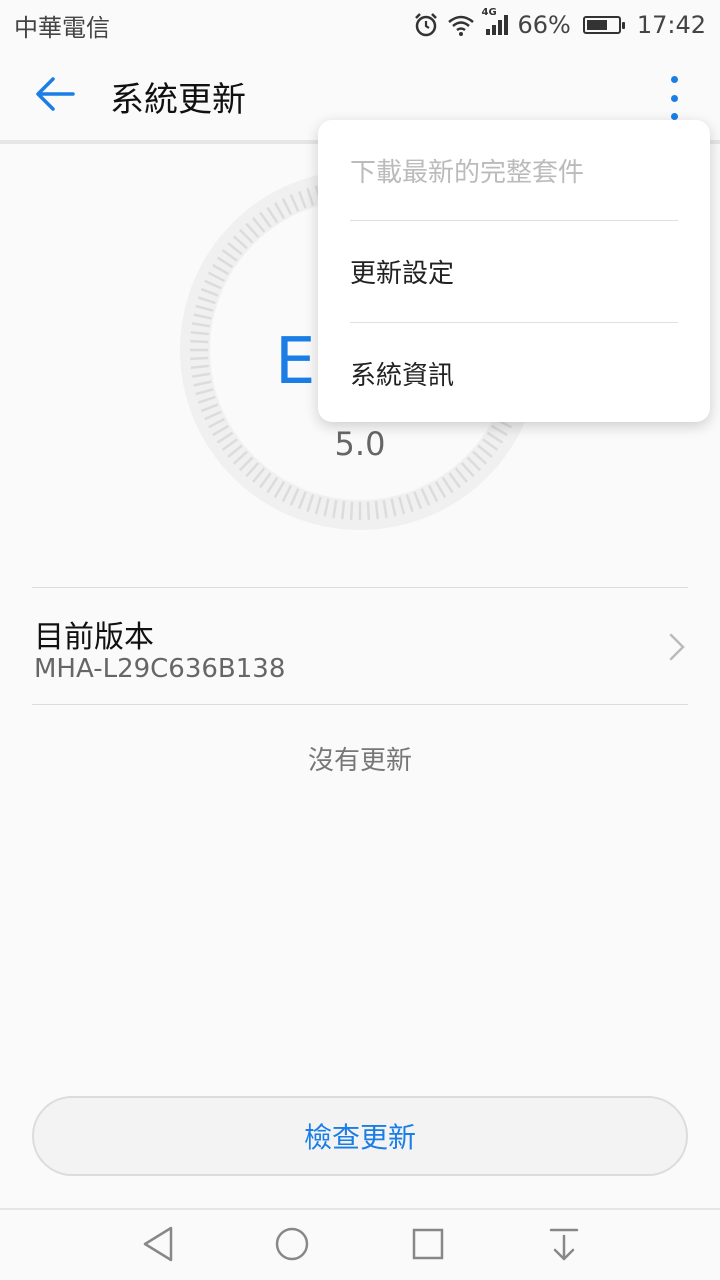 The height and width of the screenshot is (1280, 720). I want to click on arrow-left-icon, so click(55, 96).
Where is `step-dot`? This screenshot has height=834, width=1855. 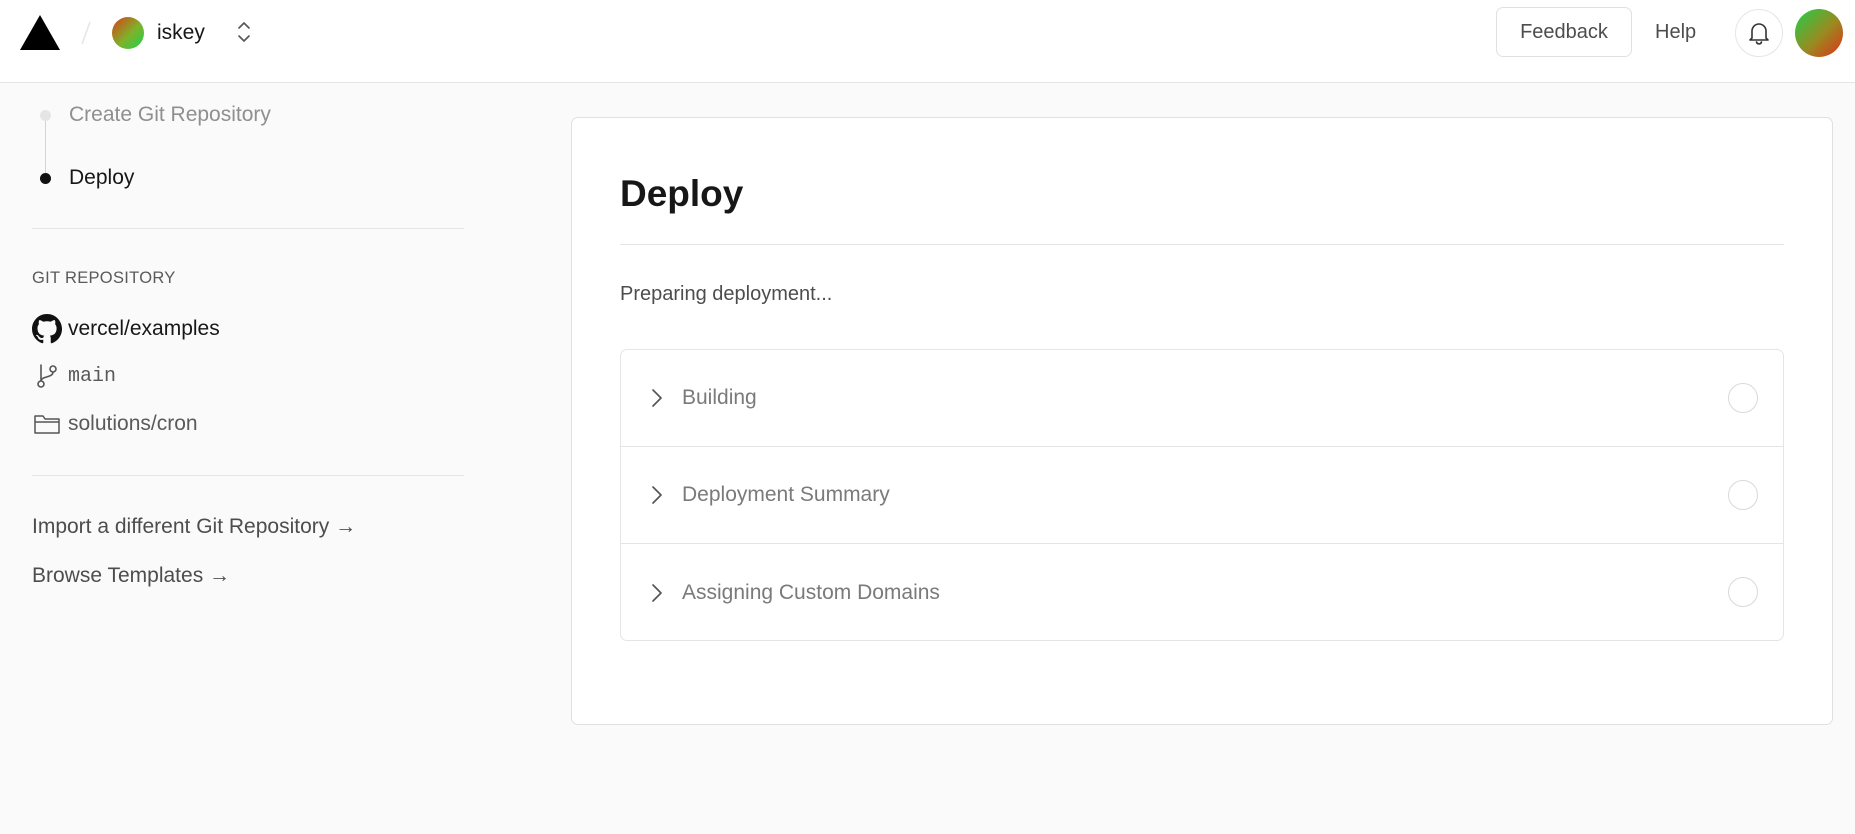 step-dot is located at coordinates (46, 115).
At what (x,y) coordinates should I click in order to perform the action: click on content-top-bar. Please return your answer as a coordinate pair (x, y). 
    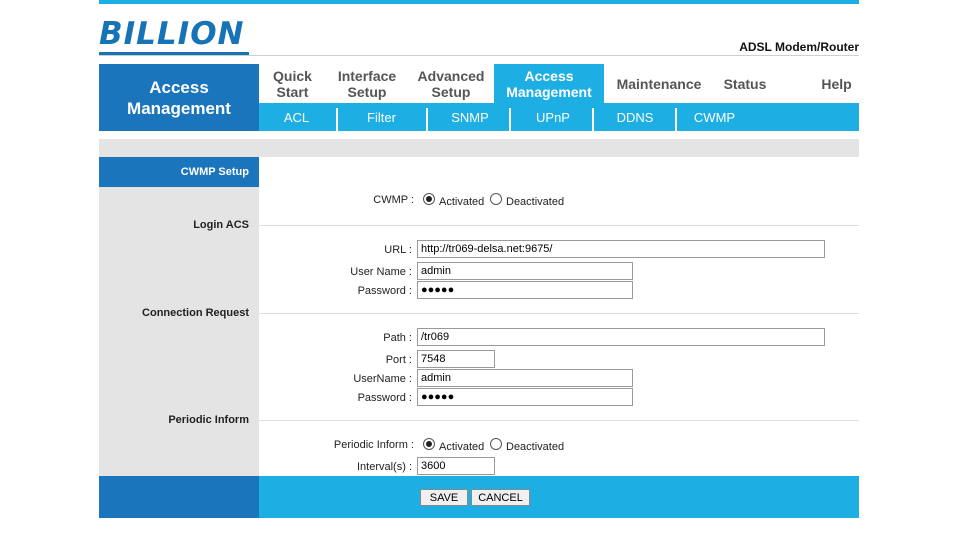
    Looking at the image, I should click on (479, 148).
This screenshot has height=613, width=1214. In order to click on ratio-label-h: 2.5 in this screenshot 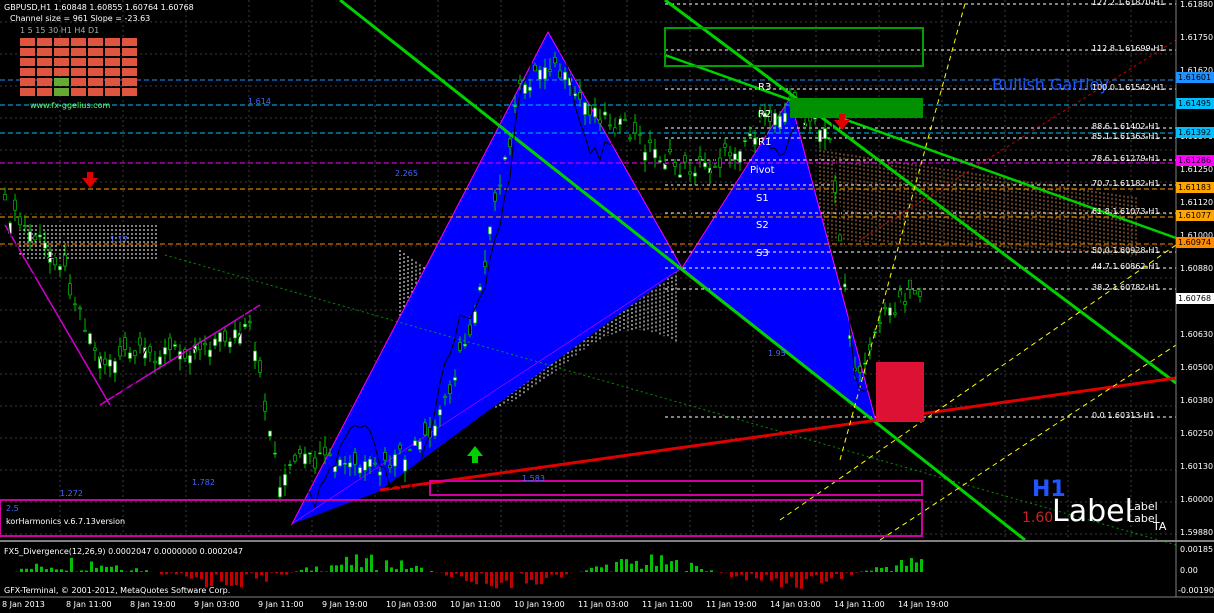, I will do `click(12, 508)`.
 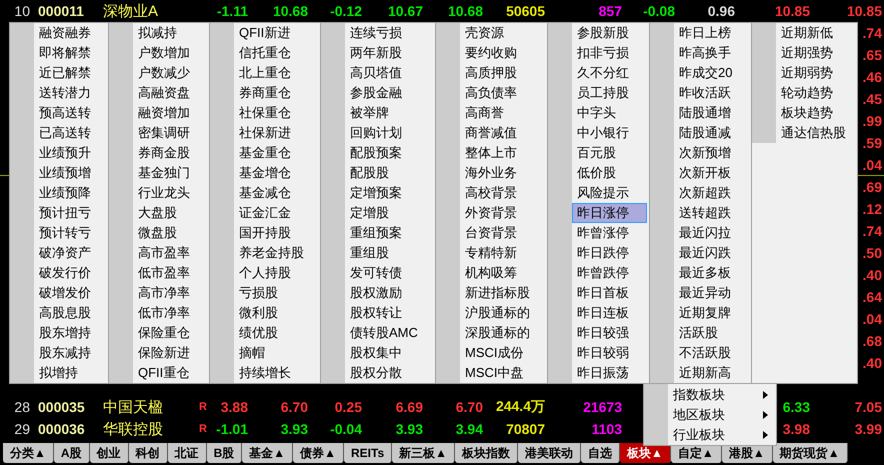 I want to click on market-tab: 新三板▲, so click(x=424, y=454).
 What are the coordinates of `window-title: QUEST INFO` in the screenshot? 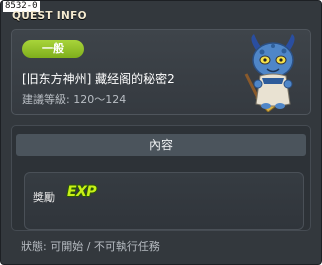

################

> **DETALHES DO EXERCÍCIO**
Selecione e copie todas as linhas acima em que aparece a palavra "should". Considere a diferença entre maiúsculas e minúsculas.

> **ESPAÇO DE RESPOSTA**
At what (x,y) coordinates should I click in order to perform the action: click on content-top-bar. Please return your answer as a coordinate pair (x, y). 
    Looking at the image, I should click on (479, 148).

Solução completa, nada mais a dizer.